Research Roundup: Booster shots in the US, antibody treatment recommendation, and an effective COVID-19 vaccine candidate
On Thursday, US Centers for Disease Control and Prevention (CDC) Director Rochelle Walensky signed off on a recommendation from a CDC advisory panel endorsing Pfizer-BioNTech COVID-19 booster shots for millions of older or otherwise at-risk Americans, following an emergency use authorization from the US Food and Drug Administration the previous day. Dr. Walensky expanded on the advisory panel’s recommendations—which supported the use of boosters in people 65 and older, nursing home residents, and those ages 50 to 64 who have risky underlying conditions—to also include those ages 18 to 64 who are health care workers or live in institutional settings that put them at increased risk for COVID-19 exposure. Boosters will begin rollout among individuals at least six months past their last dose of the Pfizer-BioNTech vaccine.
The World Health Organization (WHO) updated its COVID-19 therapeutics guidelines Friday to include a recommendation for use of Regeneron’s antibody cocktail among non-severe patients at higher risk for hospitalization. The antibody treatment, a combination of casirivimab and imdevimab, is currently recommended in the United States for use in patients with mild-to-moderate COVID-19 cases to prevent a need for hospitalization, but WHO will now work to expand its use to low- and middle-income countries where access has been more difficult due to its high cost and limited availability. WHO and Unitaid are working with manufacturers to ensure equitable distribution around the world, as well as potential donation and distribution of the drug through UNICEF.

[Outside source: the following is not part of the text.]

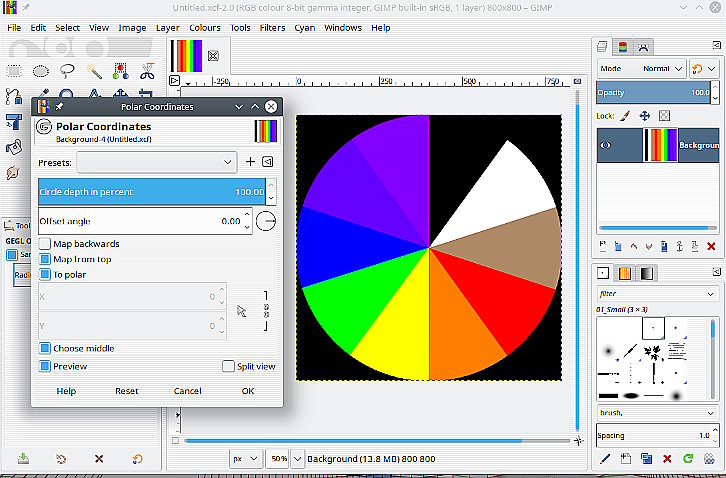
Task: Hide the Background layer with eye icon
Action: click(605, 145)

A COVID-19 vaccine candidate developed by Clover Biopharmaceuticals showed 67 percent efficacy against illness in a global phase 2/3 clinical trial, the company announced last week. The vaccine demonstrated 84 percent efficacy against moderate-to-severe COVID-19 and 100 percent efficacy against severe COVID-19 and hospitalization. The results also varied among variants of the virus, with efficacy at 79 percent against the delta variant and 59 percent against the mu variant. Clover plans to use the data to seek conditional approval later this year in China and the European Union, as well as emergency use listing from WHO, which would clear the vaccine for use by the COVAX vaccine-sharing facility, to which Clover has agreed to provide up to 414 million doses. The shot is stable under normal refrigeration conditions for at least six months, making it well-suited for global distribution.